Last Friday, the wǝɫǝbʔaltxʷ Intellectual House was full of students, faculty, and community members who gathered to celebrate the works and narratives of indigenous women-identifying scholars.
“The voice of indigenous women is an important one,” said Casey Wynecoop, the administrative coordinator at the Intellectual House. “Their role in American Indian, Alaska Native, and indigenous populations around the world has always been important. Upon contact with colonizers, their voices became quieter, oppressed, [and] silenced. We strive to uplift their voices.”
The event was titled “Finding Native Feminist Pleasure in Film: Indigenous Queens who Refuse to be Princesses.” It was part of a series hosted by the Intellectual House titled “Indigenous Feminisms,” which intended to explore the complexity of gender identity and how it connects to the history of indigenous people while providing supportive programming to Native American students, faculty, and staff.
“The voice and the work of women in American Indian [and] Alaskan Native communities is paramount and integral to our survival,” Wynecoop said. “It’s how we’ve survived thus far.”
Indigenous feminism can be used to explore nationalism and decolonization.

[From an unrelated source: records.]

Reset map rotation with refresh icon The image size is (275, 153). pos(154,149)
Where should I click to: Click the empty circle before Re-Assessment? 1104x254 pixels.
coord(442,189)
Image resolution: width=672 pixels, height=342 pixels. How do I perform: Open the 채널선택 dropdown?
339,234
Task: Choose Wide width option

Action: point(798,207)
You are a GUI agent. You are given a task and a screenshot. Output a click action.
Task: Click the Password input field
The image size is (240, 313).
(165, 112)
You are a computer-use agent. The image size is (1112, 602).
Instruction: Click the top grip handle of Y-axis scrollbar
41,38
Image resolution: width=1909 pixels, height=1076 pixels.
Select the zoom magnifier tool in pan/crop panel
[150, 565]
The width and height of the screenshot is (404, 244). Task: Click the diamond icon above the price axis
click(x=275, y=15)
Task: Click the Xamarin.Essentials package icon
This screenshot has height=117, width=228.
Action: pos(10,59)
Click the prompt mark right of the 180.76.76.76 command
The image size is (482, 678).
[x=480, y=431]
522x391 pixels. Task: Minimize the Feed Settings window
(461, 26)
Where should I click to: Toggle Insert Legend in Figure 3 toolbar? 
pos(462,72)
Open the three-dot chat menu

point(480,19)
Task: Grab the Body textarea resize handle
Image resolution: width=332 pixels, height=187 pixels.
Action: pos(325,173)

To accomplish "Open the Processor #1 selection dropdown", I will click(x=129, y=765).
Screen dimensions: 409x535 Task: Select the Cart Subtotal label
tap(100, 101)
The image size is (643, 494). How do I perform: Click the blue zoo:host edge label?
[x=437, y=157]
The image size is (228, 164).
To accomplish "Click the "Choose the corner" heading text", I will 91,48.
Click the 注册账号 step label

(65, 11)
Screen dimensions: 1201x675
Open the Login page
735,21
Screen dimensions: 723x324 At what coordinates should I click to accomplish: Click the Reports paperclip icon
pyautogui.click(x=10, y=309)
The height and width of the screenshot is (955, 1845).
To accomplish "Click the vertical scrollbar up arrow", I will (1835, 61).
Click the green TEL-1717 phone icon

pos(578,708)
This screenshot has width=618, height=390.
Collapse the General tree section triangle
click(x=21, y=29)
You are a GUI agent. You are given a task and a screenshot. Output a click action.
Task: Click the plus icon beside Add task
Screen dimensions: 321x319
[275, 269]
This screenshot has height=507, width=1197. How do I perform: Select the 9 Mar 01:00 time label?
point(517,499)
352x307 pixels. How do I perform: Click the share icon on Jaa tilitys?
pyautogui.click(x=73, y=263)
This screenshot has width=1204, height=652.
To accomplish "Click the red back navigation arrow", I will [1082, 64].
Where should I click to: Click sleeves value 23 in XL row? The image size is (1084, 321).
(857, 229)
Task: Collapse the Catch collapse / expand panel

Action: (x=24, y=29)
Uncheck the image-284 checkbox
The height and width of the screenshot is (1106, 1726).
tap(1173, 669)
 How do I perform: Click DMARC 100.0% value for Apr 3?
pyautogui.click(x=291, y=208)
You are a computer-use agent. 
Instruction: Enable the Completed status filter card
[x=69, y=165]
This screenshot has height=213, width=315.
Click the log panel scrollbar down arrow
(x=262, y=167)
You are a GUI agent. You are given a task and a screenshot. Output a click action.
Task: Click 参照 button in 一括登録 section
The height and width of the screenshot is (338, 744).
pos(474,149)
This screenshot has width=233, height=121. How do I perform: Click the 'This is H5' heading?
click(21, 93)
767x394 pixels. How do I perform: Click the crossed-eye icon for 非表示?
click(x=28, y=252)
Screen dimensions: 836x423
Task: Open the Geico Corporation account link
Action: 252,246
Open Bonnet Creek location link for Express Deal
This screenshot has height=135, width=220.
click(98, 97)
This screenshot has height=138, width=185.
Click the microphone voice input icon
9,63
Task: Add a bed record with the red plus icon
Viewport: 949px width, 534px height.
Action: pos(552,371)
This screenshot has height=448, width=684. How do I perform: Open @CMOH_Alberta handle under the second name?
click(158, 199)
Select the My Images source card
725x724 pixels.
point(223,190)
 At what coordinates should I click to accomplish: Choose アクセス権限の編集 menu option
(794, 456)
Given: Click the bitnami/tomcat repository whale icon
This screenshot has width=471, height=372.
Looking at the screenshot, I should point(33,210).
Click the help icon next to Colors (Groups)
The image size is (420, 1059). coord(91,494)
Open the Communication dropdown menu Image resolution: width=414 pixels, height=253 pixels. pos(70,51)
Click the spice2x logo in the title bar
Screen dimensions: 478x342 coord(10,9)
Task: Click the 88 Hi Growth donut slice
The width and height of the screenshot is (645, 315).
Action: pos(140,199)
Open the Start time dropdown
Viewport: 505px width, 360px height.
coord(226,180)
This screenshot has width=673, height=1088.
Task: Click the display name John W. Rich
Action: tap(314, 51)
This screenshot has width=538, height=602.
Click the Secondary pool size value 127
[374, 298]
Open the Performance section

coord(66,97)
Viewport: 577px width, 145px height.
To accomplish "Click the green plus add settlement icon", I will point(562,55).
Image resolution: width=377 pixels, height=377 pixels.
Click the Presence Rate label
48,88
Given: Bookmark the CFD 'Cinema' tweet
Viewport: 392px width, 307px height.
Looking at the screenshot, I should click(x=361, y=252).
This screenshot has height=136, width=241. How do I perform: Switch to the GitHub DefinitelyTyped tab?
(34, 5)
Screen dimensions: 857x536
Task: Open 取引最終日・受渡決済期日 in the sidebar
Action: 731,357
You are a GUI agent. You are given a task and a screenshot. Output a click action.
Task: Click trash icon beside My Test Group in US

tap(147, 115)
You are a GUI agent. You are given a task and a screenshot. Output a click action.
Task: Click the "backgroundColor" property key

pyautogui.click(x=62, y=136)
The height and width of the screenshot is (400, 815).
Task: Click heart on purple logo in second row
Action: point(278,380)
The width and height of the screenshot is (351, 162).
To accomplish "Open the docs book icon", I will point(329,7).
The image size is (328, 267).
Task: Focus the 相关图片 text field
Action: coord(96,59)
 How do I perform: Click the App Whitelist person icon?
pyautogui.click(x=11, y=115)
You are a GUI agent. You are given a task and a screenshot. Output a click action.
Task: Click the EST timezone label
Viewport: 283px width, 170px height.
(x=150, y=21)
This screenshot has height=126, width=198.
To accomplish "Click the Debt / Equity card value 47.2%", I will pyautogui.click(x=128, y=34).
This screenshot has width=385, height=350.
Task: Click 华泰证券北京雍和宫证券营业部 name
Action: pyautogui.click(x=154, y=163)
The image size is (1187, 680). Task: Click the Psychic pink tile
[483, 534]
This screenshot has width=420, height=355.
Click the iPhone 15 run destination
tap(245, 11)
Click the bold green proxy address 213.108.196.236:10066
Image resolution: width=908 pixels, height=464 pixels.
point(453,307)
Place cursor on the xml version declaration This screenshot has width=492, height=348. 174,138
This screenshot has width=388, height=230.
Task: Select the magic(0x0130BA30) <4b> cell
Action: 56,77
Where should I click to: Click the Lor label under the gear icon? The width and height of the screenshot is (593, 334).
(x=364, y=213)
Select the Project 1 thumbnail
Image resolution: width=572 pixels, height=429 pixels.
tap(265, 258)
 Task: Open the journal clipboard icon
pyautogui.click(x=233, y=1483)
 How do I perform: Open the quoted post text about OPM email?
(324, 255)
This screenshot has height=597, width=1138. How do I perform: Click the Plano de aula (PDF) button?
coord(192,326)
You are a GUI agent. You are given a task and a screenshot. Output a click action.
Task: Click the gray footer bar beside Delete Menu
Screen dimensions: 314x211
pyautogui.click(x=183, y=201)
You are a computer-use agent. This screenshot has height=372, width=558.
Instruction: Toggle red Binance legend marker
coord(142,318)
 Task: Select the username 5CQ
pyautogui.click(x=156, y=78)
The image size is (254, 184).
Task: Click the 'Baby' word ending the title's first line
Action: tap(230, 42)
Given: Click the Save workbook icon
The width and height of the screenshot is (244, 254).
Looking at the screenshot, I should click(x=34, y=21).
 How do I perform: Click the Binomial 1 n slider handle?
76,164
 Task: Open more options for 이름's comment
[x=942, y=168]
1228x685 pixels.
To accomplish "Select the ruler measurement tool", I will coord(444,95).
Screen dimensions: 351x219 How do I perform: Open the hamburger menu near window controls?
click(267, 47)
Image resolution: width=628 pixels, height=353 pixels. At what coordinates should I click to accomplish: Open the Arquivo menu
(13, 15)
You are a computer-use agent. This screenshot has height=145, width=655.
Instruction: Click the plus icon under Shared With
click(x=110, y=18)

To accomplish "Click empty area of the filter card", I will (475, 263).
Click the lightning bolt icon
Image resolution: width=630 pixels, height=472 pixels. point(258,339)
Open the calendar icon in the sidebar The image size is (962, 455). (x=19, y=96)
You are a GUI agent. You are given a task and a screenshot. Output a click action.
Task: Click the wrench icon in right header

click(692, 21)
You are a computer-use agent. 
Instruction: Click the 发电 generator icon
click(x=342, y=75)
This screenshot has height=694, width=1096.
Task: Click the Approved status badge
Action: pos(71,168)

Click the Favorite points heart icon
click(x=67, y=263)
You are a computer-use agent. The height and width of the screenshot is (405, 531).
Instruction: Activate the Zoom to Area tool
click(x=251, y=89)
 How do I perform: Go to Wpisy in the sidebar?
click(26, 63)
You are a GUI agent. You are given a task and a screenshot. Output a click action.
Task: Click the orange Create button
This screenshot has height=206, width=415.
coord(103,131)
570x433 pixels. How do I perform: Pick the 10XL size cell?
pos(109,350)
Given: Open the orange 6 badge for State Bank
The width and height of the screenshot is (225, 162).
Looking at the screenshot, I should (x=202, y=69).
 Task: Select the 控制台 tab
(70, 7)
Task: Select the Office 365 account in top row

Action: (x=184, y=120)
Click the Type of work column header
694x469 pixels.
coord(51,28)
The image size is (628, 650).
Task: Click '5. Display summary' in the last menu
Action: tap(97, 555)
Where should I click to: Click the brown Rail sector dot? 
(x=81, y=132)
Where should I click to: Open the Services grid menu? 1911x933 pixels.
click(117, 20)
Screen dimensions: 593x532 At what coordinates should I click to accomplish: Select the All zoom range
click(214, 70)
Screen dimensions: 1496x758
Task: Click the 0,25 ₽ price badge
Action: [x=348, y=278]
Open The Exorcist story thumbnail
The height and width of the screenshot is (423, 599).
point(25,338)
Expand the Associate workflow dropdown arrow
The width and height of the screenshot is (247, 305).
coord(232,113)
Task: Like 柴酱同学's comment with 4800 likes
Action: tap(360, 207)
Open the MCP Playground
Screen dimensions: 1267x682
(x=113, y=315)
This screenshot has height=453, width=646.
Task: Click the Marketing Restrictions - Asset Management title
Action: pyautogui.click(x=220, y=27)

Attendee Cecilia Leyón is a graduate student at Goddard College working toward her Master of Fine Arts in Interdisciplinary Arts with a concentration on indigenous populations and decolonization. She was excited to see how the speakers could provide insight into integrating elements of decolonization into art.
“When it comes to colonialist lens of people in other countries or cultures, people focus on diminishing the women’s role … and ignore that queerness even exists,” Leyón said. “When anyone can tell their own story in spite of oppression, I support that. That’s the whole point of pushing for an educational experience like this because it informs people on how to interact and relate with each other.”
The event featured three indigenous women scholars who shared work that challenges contemporary representation of native women and challenged people to embrace their identity. Each artist shared a few pieces of their work and explained the intersection of feminism in their art.
Marcella Ernest, an Ojibwe artist and Ph.D. candidate in American studies at the University of New Mexico, screened two of her short films titled “Blood Memory” and “Because of Who I Am.” Her work focused on family narratives and the power of storytelling. In particular, “Blood Memory” focused on her response to archival footage of her family.
“I wasn’t thinking of my grandparents and ancestors as intellectuals until I started reading more about what native feminism was,” Ernest said. “It helped me to find power within something that already existed within me.”
Chris Finley, an assistant professor in American studies and ethnicity at the University of Southern California, also spoke about the sexualization of native bodies in visual media.
“There is so much more to indigenous lives than damage. Because of all the difficult hard work of native activists and ancestors that have come before you, we can give voice to queer indigenous feminist pleasure,” Finley said.
Finely spoke about popular media representation of indigenous people as rooted in the past.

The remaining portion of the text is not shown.